• [What needs to be done]
The material must be copied out exactly, line for line.

● ● ● ●

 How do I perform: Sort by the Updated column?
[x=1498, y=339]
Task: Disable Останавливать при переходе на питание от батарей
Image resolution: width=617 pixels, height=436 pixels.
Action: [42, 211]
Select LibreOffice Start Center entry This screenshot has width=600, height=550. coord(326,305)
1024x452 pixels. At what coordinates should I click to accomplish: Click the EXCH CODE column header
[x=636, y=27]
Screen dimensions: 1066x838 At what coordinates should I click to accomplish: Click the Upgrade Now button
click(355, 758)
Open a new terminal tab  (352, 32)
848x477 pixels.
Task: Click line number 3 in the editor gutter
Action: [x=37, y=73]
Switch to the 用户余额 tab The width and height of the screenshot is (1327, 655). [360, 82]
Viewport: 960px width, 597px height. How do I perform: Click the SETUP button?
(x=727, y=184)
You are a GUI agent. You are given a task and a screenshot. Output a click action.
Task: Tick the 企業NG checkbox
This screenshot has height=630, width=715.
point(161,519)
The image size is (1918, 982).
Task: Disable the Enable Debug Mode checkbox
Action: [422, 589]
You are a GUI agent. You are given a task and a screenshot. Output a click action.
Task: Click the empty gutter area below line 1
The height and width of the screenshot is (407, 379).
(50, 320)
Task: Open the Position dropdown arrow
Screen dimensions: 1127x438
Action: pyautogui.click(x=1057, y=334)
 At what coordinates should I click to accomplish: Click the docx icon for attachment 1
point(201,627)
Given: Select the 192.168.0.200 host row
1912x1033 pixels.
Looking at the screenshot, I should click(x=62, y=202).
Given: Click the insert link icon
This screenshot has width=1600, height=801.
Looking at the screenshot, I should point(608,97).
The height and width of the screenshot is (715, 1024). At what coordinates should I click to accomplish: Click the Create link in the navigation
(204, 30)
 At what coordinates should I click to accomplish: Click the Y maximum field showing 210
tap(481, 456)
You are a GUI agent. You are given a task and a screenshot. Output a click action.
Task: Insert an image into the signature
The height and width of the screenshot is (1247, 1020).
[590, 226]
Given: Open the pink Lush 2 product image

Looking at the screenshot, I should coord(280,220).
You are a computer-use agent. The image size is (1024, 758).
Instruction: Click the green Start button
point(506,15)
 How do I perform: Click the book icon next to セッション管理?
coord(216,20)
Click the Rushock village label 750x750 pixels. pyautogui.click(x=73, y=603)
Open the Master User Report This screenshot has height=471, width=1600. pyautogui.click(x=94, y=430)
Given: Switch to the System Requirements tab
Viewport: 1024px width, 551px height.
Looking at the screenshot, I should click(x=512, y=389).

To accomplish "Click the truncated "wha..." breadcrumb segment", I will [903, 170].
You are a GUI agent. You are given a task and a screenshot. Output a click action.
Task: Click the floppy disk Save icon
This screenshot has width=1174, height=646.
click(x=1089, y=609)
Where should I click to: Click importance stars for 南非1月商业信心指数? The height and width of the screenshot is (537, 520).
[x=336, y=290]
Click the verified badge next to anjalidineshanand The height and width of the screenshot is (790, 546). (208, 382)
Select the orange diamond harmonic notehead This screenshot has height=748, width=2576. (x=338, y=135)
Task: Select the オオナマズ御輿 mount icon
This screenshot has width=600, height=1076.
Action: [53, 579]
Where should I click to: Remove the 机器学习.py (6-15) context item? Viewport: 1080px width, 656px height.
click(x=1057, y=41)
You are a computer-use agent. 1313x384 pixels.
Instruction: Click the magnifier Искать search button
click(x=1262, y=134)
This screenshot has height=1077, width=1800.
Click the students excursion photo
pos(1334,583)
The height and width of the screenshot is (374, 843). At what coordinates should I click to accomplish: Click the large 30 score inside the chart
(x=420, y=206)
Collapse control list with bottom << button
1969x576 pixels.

● ● ● ●

• [Answer space]
 How do I perform: Sort by the Updated column?
[x=1498, y=339]
Task: Disable Останавливать при переходе на питание от батарей
Image resolution: width=617 pixels, height=436 pixels.
Action: [42, 211]
Select LibreOffice Start Center entry This screenshot has width=600, height=550. coord(326,305)
1024x452 pixels. At what coordinates should I click to accomplish: Click the EXCH CODE column header
[x=636, y=27]
Screen dimensions: 1066x838 At what coordinates should I click to accomplish: Click the Upgrade Now button
click(355, 758)
Open a new terminal tab  (352, 32)
848x477 pixels.
Task: Click line number 3 in the editor gutter
Action: [x=37, y=73]
Switch to the 用户余额 tab The width and height of the screenshot is (1327, 655). [360, 82]
Viewport: 960px width, 597px height. How do I perform: Click the SETUP button?
(x=727, y=184)
You are a GUI agent. You are given a task and a screenshot. Output a click action.
Task: Tick the 企業NG checkbox
This screenshot has height=630, width=715.
point(161,519)
The image size is (1918, 982).
Task: Disable the Enable Debug Mode checkbox
Action: [422, 589]
You are a GUI agent. You are given a task and a screenshot. Output a click action.
Task: Click the empty gutter area below line 1
The height and width of the screenshot is (407, 379).
(50, 320)
Task: Open the Position dropdown arrow
Screen dimensions: 1127x438
Action: pyautogui.click(x=1057, y=334)
 At what coordinates should I click to accomplish: Click the docx icon for attachment 1
point(201,627)
Given: Select the 192.168.0.200 host row
1912x1033 pixels.
Looking at the screenshot, I should click(x=62, y=202).
Given: Click the insert link icon
This screenshot has width=1600, height=801.
Looking at the screenshot, I should point(608,97).
The height and width of the screenshot is (715, 1024). At what coordinates should I click to accomplish: Click the Create link in the navigation
(204, 30)
 At what coordinates should I click to accomplish: Click the Y maximum field showing 210
tap(481, 456)
You are a GUI agent. You are given a task and a screenshot. Output a click action.
Task: Insert an image into the signature
The height and width of the screenshot is (1247, 1020).
[590, 226]
Given: Open the pink Lush 2 product image

Looking at the screenshot, I should coord(280,220).
You are a computer-use agent. The image size is (1024, 758).
Instruction: Click the green Start button
point(506,15)
 How do I perform: Click the book icon next to セッション管理?
coord(216,20)
Click the Rushock village label 750x750 pixels. pyautogui.click(x=73, y=603)
Open the Master User Report This screenshot has height=471, width=1600. pyautogui.click(x=94, y=430)
Given: Switch to the System Requirements tab
Viewport: 1024px width, 551px height.
Looking at the screenshot, I should click(x=512, y=389).

To accomplish "Click the truncated "wha..." breadcrumb segment", I will [903, 170].
You are a GUI agent. You are given a task and a screenshot. Output a click action.
Task: Click the floppy disk Save icon
This screenshot has width=1174, height=646.
click(x=1089, y=609)
Where should I click to: Click importance stars for 南非1月商业信心指数? The height and width of the screenshot is (537, 520).
[x=336, y=290]
Click the verified badge next to anjalidineshanand The height and width of the screenshot is (790, 546). (208, 382)
Select the orange diamond harmonic notehead This screenshot has height=748, width=2576. (x=338, y=135)
Task: Select the オオナマズ御輿 mount icon
This screenshot has width=600, height=1076.
Action: [53, 579]
Where should I click to: Remove the 机器学习.py (6-15) context item? Viewport: 1080px width, 656px height.
click(x=1057, y=41)
You are a computer-use agent. 1313x384 pixels.
Instruction: Click the magnifier Искать search button
click(x=1262, y=134)
This screenshot has height=1077, width=1800.
Click the students excursion photo
pos(1334,583)
The height and width of the screenshot is (374, 843). At what coordinates should I click to accomplish: Click the large 30 score inside the chart
(x=420, y=206)
Collapse control list with bottom << button
1969x576 pixels.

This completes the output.